Friday, October 14, 2016

Mixin blues #2

In my previous blog entry I told you how I use my blues: never straight from the tube and often in transparent layers. I also promised to get a little deeper into the use of each different blue. Please note that titanium white is practically always a part of the mix, even if I don't mention it.

Here we go:
Cobalt and Caribbean blue in the upper part, kings blue and
Naples yellow just above the horizon
- Kings blue light: the starting point for mixing a lot of different blues. It's a nice, soft and not to outspoken blue. Goes perfectly with a little Naples yellow to get the greenish blue you often see close to the horizon. Or with other blues if you want to mix a darker sky color.
- Kings blue dark: don't use that a lot, mostly in a mix with kings blue light when I'm painting a smooth transition to a darker blue.

:: Items from a dataset ::

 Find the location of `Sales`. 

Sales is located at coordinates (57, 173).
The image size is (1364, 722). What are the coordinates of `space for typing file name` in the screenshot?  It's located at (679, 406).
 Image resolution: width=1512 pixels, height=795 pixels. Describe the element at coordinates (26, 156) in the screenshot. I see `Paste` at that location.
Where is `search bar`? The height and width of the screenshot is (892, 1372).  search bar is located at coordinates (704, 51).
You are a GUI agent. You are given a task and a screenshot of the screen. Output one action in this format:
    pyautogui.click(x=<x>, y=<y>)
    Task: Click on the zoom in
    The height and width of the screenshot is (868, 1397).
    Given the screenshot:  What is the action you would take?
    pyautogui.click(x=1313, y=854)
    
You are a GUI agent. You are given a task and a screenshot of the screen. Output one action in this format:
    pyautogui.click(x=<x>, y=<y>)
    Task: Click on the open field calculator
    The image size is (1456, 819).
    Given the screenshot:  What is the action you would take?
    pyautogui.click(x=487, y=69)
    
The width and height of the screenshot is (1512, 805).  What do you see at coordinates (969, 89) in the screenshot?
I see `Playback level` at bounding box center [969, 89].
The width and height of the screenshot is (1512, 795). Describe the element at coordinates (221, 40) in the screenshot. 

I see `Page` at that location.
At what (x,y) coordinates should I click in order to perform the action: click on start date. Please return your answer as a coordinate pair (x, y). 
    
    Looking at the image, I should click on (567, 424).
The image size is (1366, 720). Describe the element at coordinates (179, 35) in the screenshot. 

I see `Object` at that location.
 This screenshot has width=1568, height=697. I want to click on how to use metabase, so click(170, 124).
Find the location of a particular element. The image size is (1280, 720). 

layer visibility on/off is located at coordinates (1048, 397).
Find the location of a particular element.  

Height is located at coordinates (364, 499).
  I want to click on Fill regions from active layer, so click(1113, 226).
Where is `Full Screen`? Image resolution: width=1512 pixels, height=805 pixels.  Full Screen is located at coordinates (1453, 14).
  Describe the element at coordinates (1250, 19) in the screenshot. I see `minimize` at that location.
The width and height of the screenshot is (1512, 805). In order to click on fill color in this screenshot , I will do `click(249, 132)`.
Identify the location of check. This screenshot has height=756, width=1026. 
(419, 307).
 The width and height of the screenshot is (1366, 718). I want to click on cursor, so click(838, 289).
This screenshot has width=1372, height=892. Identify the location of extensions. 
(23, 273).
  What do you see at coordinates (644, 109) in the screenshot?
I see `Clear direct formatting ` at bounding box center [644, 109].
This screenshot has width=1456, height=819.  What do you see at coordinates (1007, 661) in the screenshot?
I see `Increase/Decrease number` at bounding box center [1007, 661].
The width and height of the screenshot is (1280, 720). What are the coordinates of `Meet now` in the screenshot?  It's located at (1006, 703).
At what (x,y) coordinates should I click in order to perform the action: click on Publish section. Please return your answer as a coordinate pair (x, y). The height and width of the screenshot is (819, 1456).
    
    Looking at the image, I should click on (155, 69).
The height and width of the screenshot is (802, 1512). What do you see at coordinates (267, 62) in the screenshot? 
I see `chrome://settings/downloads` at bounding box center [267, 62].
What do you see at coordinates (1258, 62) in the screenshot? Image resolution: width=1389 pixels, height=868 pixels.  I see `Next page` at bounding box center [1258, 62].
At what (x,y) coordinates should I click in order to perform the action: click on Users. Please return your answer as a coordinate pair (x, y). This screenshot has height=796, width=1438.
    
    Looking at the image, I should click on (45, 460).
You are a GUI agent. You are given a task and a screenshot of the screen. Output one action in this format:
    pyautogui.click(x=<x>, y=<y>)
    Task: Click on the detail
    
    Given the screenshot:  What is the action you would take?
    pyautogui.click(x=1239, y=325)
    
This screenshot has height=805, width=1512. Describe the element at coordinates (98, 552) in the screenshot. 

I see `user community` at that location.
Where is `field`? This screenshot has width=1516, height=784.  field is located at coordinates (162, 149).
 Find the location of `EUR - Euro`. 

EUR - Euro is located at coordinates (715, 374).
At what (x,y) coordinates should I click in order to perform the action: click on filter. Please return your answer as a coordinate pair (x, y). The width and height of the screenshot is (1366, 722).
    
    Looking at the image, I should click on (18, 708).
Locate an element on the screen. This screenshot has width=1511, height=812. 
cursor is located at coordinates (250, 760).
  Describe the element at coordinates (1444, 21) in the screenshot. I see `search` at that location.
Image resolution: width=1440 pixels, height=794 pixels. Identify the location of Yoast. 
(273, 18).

:: Brief ::
Reproduce the part of the blog post on mixing blues starting at "In my previous" and ending at "darker sky color.", word for word.

:: Correct response ::
In my previous blog entry I told you how I use my blues: never straight from the tube and often in transparent layers. I also promised to get a little deeper into the use of each different blue. Please note that titanium white is practically always a part of the mix, even if I don't mention it.

Here we go:
Cobalt and Caribbean blue in the upper part, kings blue and
Naples yellow just above the horizon
- Kings blue light: the starting point for mixing a lot of different blues. It's a nice, soft and not to outspoken blue. Goes perfectly with a little Naples yellow to get the greenish blue you often see close to the horizon. Or with other blues if you want to mix a darker sky color.